Wednesday, 15 June 2016

Preschool Education- The base for all later education

If we look at the beginning of any skill that we have learnt in our life, and trace it’s origin in our lifespan, we find that the roots or the foundations for these skills lie in the years from birth to 7 years. Most child development experts and psychologists also concur with this. 
Knowing this helps us plan for providing  the best possible environment for children to grow up in. A play home or a preschool is the first step for the child outside of his sheltered home environment, where s/he starts truly functioning as an individual rather than just as a part of the Mother-Child dyad. 
Thus, pre-school education is one of the most important services that has to be planned out carefully and appropriately, more so perhaps than secondary school or higher education. 

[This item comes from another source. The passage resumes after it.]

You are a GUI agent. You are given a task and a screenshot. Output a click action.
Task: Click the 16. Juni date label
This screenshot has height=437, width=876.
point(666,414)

Preschool education is any structured program offered for early childhood education. These may follow one of several methods and pedagogies, like Montessori, Waldorf (Steiner) , play way, Nursery, Kindergarten (Froebel) or a mix of all these methods. They may be offered through private preschools or government-run Anganwadis.   

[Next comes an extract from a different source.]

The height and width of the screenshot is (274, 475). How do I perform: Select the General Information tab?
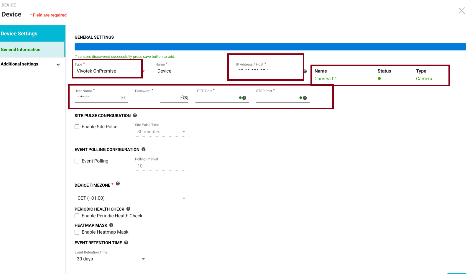(x=21, y=50)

Whatever be the methodology or the theoretical framework followed by  a preschool education program, there are certain basic things that a preschool program has to follow. The basic purpose of any preschool education is to provide an environment that is conducive to overall development. By this we mean all activities, experiences and materials have to focus on development of good health; physical fitness and motor skills; positive emotional and social health; good communication skills; intellectual curiosity and exploration; independence and self-expression.
There are certain methods that are required to be used for achieving these purposes, whether it is teaching the child concepts like colours, shapes or anything else. 
The first and foremost thing that has to be kept in mind is the readiness that the child has for learning whatever is being offered. The child’s growth, maturity and development should determine what the next “lesson” is going to be, not the “curriculum” or “syllabus”. Forcing the child to learn things s/he is not ready for is the pathway to surface and short-term learning gains only. The results of this kind of incomplete learning in preschool years is definitely going to tell in the later years- in fact, as early as IIIrd standard. 
Just as we cannot hurry the preschool child, we should not hold back the child either. Young children have an innate need and inclination towards new learning, and progress at varying speeds. Not only do young children learn at different speeds, they also learn in different ways. Some need to see things and learn, some listen and learn, some touch and learn, and some others learn through movement. Many also will learn using more than one of these methods.  Any good preschool system has to cater  not only to the varying needs of the children in it’s classrooms, but also the varying modalities of learning. 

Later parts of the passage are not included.